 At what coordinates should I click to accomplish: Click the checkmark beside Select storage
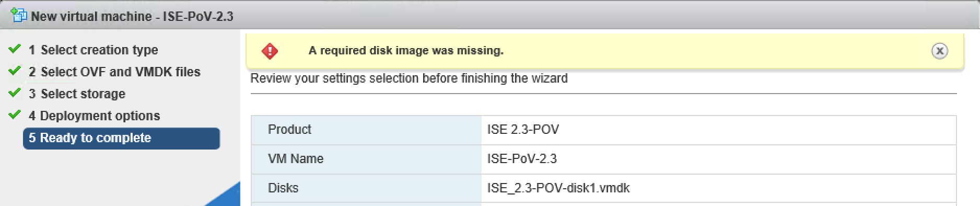(15, 93)

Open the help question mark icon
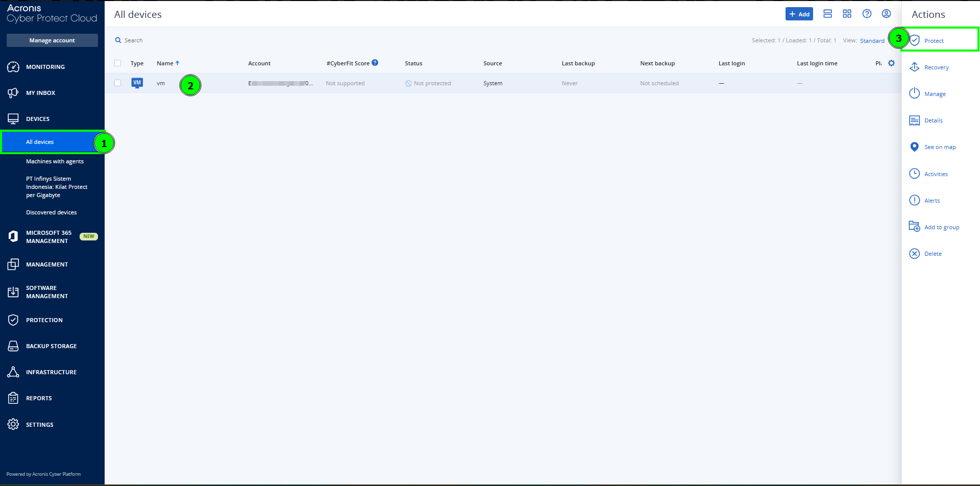click(867, 14)
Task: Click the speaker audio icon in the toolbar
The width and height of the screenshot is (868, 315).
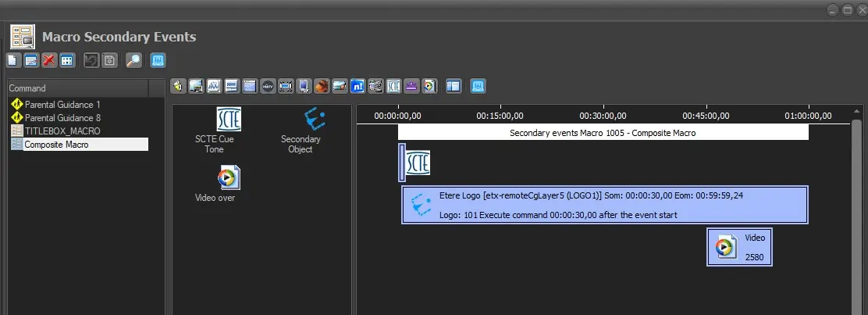Action: point(177,86)
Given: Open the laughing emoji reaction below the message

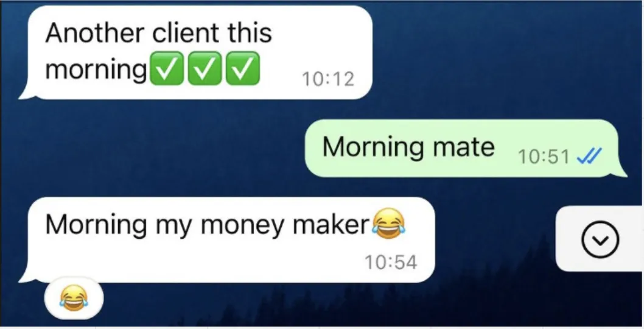Looking at the screenshot, I should coord(74,298).
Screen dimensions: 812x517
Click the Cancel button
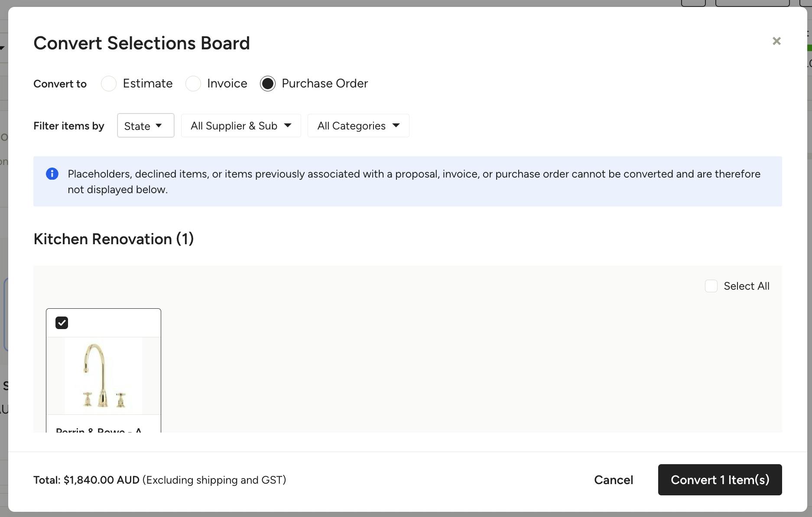(x=614, y=480)
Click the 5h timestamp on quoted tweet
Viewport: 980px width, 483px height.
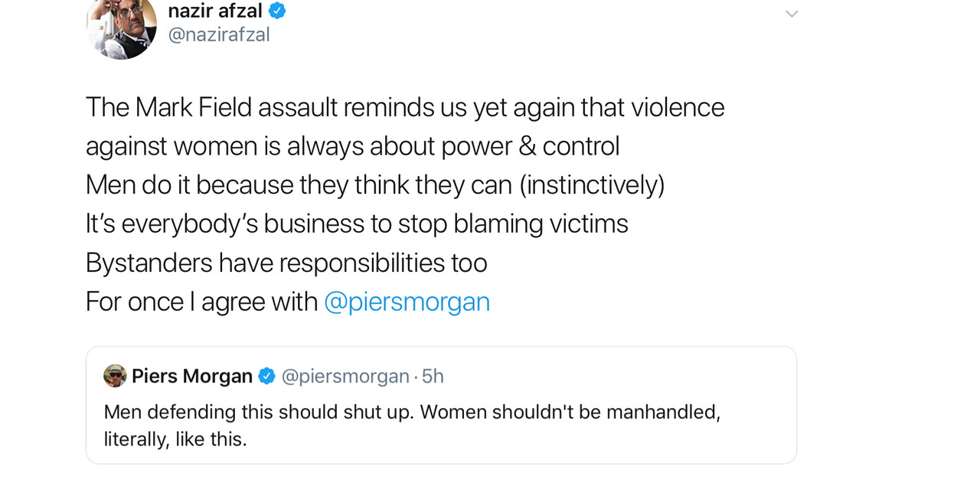[x=433, y=377]
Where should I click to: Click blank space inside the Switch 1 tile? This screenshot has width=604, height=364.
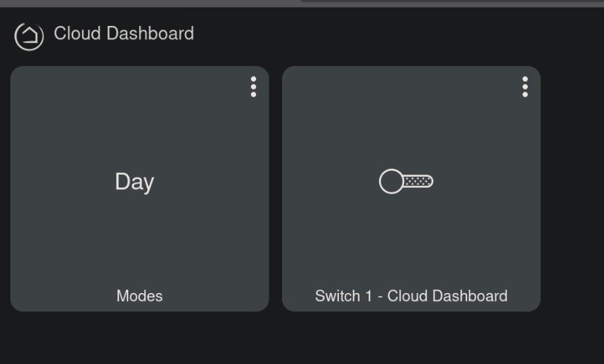[411, 244]
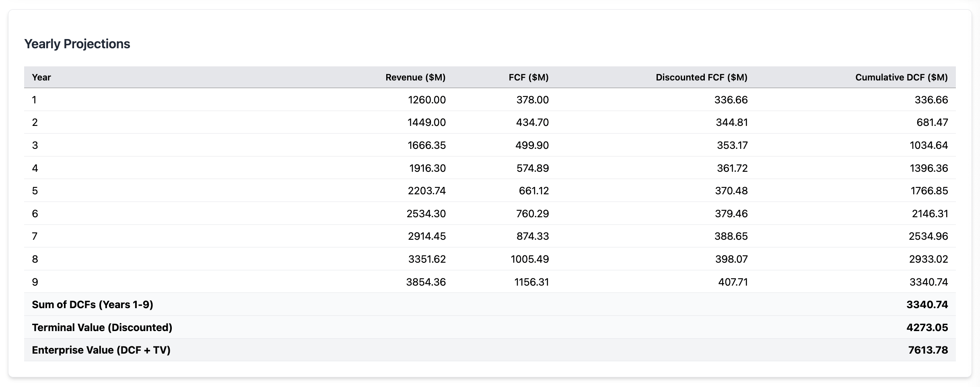Click the cumulative DCF value 1396.36
This screenshot has height=387, width=980.
tap(929, 168)
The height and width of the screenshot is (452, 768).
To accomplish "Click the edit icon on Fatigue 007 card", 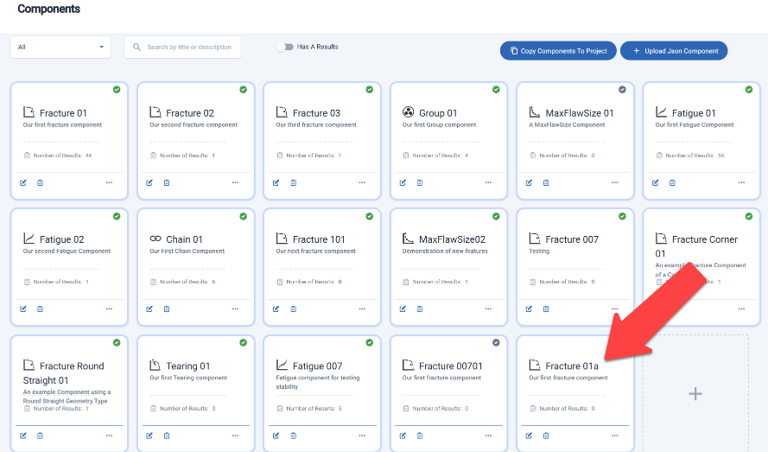I will coord(276,435).
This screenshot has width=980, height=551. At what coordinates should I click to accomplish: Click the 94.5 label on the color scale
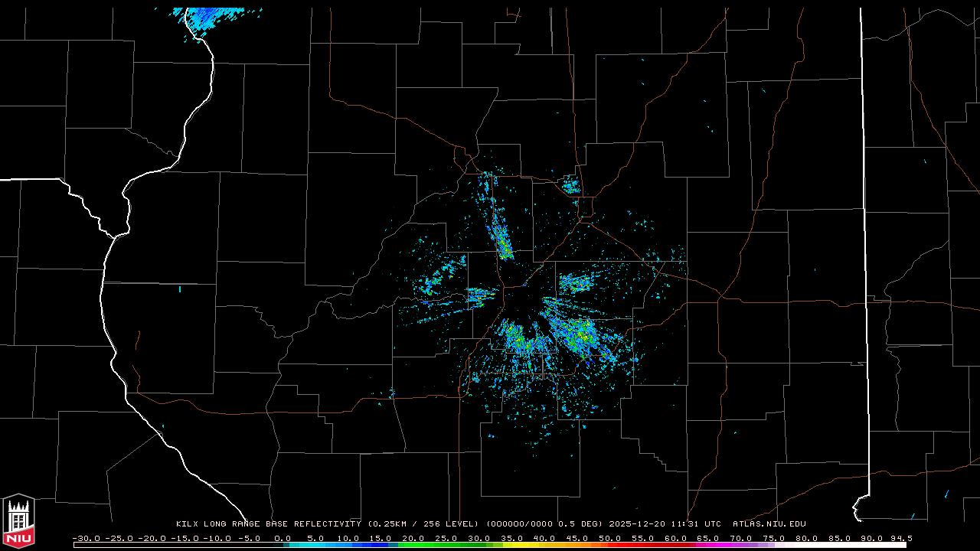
= = = = = = =
PROBLEM STATEMENT: Please reproduce the entries above exactly, from their first line to the line holding "Task: Click the" inclusive, and nothing else; the pictures stay out.

SOLUTION:
 At what coordinates should I click to accomplish: Click the checkmark beside Select storage
(15, 93)

Open the help question mark icon
click(867, 14)
Task: Click the speaker audio icon in the toolbar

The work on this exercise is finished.